■ DOCUMENT SECTION
## BEGIN
- Also known as: Sean Kelly and the Iron Dukes
- Origin: Sydney, New South Wales, Australia
- Genres: R&B, soul, funk
- Years active: 1990–1994
- Labels: Sony Music
- Past members: Sean Kelly Geoffrey Stapleton Peter Willersdorf Tony Georgeson Mark Dennison Kevin Dubber
- Website: The Dukes

= The Dukes (Australian band) =

Australian rock band

The Dukes were an Australian rock band active from 1990 to 1994. Initially called Sean Kelly and the Iron Dukes, they were formed by Sean Kelly (ex-Models, Absent Friends) on vocals and keyboards; and Geoffrey Stapleton (GANGgajang, Absent Friends) on keyboards and guitar. They were soon joined by Michael Armiger (Paul Kelly and the Coloured Girls, The Go-Betweens) on bass guitar; Michael King (Absent Friends) on guitar and backing vocals; and John Mackay (Absent Friends) on drums and percussion.

==Biography==
The band were originally called Sean Kelly and the Iron Dukes, but were renamed shortly after to the Dukes. The band was formed by Sean Kelly (Models) and Geoffrey Stapleton (GANGgajang) following their return to Sydney in 1990 after the completion of a European tour, supporting INXS, with their previous band Absent Friends. The original members of the Iron Dukes were Kelly, Stapleton, Michael Armiger (Paul Kelly and the Coloured Girls, The Go-Betweens), Michael King (Absent Friends) and John Mackay (Absent Friends). Other band members were bass player Peter Willersdorf, drummer Tony Georgeson, Mark Dennison (DD Smash) on saxophone and occasional keyboard and Kevin Dubber (DD Smash) on trumpet. The group debuted as Sean Kelly and the Iron Dukes at Patrick's Nite Club in Pennant Hills on 11 January 1990. In 1992 they signed with Sony Music.
## END
■ DATA SEGMENT
## BEGIN
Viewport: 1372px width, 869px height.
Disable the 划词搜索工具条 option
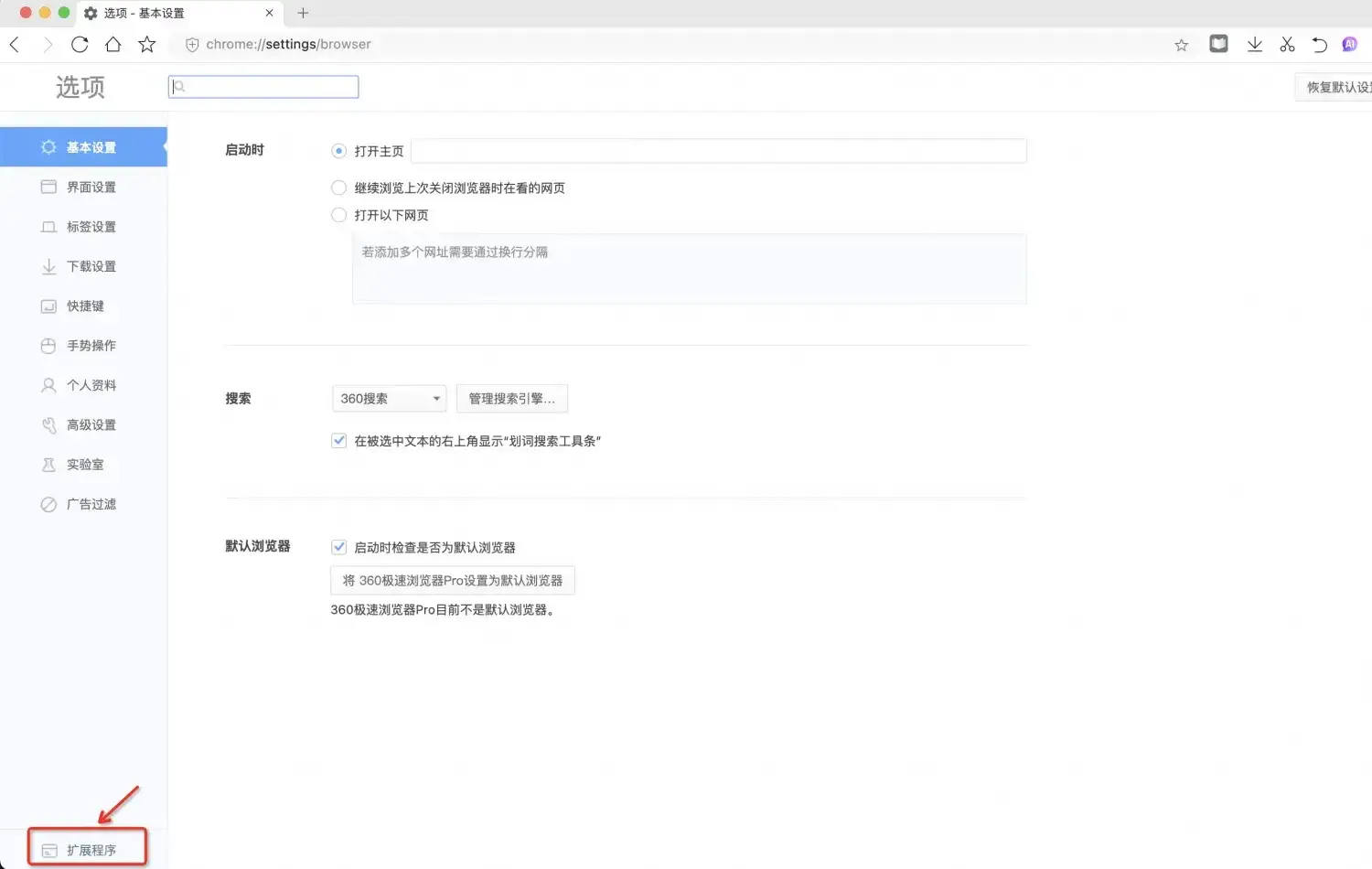(338, 440)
## END
■ TASK 1
Answer these questions using the band profile.
(a) Which act did Absent Friends support on its European tour?
(b) At what venue did the group first perform as Sean Kelly and the Iron Dukes?
(c) What instrument did Kevin Dubber play?
■ TASK 2
Reproduce the band profile word for word, beginning at the words "The Dukes were" and stopping after "drums and percussion.".
The data has no connection to the band profile.

■ TASK ANSWER 1
(a) INXS
(b) Patrick's Nite Club in Pennant Hills
(c) Trumpet

■ TASK ANSWER 2
The Dukes were an Australian rock band active from 1990 to 1994. Initially called Sean Kelly and the Iron Dukes, they were formed by Sean Kelly (ex-Models, Absent Friends) on vocals and keyboards; and Geoffrey Stapleton (GANGgajang, Absent Friends) on keyboards and guitar. They were soon joined by Michael Armiger (Paul Kelly and the Coloured Girls, The Go-Betweens) on bass guitar; Michael King (Absent Friends) on guitar and backing vocals; and John Mackay (Absent Friends) on drums and percussion.